For the time being, the track's converted sports book will handle the bulk of the sports wagers. Bettors have been using the machines there for horse racing, free play and fantasy sports for the past few years. The operation will be entirely a brick-and-mortar business initially. As the track and lawmakers sort through logistics, they hope to add mobile and online wagering as soon as possible.

The ruling will have wide-reaching effects on the teams, leagues and companies many sports fans love. DraftKings and FanDuel, the two popular daily fantasy sites immediately announced intentions to enter the sports betting space, as many expected. In the short-term, that likely means partnering with casinos, tracks and gambling operators and offering a platform for wagering.

"This is great news for us," said Jason Robins, the CEO of DraftKings. "It really is obviously just the starting point. You have to have the states now that open up their doors and allow things in the right way with smart regulation. Everything seems to be progressing well there and they'll now kick it into high gear. I think you'll see a lot of states aiming to get ready for NFL and try to take bets before the season kicks off."

While New Jersey and Delaware could have betting windows open first, states such as West Virginia and Mississippi also are poised to move quickly, said Daniel Wallach, a sports gaming law expert and attorney at Becker & Poliakof. Others like Illinois, New York, Massachusetts and Rhode Island could also race to get in the game within the next 90 days.

Some places have concluded their 2018 legislative sessions, which means those state lawmakers can't address the matter until next year. Connecticut Gov. Dannel Malloy told reporters Monday he's prepared to call a special session in order to get legislation on the books quickly.

In all, nearly 20 states have introduced bills this year that could legalize sports betting, and a 2017 report from Eilers & Krejcik Gaming estimated that as many as 32 states could offer legal sports betting within the next five years. By that point, Congress could have re-visited the matter, creating federal guidelines that would produce uniformity from state to state.

"A patchwork of state laws is not an efficient way to regulate sports betting, which has cross-border issues," Wallach said. "The cleanest way is a uniform solution, and there's only one vehicle to accomplish that, via an act of Congress."

On Dec. 7 – the same day the Supreme Court heard oral arguments in the case – Rep.

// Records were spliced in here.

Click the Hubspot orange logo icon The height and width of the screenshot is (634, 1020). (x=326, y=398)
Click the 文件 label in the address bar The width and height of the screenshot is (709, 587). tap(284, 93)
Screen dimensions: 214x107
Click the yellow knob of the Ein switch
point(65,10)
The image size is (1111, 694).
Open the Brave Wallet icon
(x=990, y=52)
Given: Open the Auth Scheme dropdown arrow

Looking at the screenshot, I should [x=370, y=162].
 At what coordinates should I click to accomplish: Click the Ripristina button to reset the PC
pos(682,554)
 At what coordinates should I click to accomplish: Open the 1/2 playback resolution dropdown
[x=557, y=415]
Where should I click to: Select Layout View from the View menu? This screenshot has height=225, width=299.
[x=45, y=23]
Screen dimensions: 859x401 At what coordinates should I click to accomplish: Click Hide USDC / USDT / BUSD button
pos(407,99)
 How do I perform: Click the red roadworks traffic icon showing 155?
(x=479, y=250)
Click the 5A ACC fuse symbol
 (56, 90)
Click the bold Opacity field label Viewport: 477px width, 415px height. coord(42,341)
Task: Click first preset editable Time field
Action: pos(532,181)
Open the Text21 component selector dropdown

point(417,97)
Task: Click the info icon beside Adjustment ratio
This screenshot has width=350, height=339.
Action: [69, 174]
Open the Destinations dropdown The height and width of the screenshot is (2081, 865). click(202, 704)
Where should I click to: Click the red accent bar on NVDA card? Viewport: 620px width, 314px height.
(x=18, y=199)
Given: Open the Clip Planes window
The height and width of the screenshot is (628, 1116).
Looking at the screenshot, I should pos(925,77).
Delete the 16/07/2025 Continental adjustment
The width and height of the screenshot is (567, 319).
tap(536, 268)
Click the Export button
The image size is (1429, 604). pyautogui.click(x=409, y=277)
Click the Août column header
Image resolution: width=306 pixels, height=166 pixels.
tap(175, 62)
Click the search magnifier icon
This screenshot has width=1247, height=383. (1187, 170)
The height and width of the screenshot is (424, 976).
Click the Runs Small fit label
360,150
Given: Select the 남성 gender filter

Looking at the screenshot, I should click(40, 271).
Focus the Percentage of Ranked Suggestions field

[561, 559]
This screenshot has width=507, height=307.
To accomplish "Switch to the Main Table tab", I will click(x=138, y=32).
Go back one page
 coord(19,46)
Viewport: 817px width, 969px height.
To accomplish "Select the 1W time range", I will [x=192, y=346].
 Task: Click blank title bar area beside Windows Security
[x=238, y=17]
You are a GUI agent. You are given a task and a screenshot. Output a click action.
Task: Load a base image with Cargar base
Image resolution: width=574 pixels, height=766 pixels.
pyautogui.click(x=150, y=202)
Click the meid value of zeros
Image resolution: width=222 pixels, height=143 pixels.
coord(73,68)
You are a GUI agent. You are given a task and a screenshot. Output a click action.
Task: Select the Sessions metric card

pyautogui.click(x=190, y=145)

Frank Pallone Jr. (D., N.J.) introduced the Gaming Accountability and Modernization Enhancement Act, or GAME Act, which aims to remove obstacles and provide the legal framework for states to adopt sports betting. And Monday, Sen. Orrin Hatch (R., Utah) one of the four original PASPA authors 25 years ago, said he also intends to introduce legislation "to help protect honesty and principle in the athletic arena."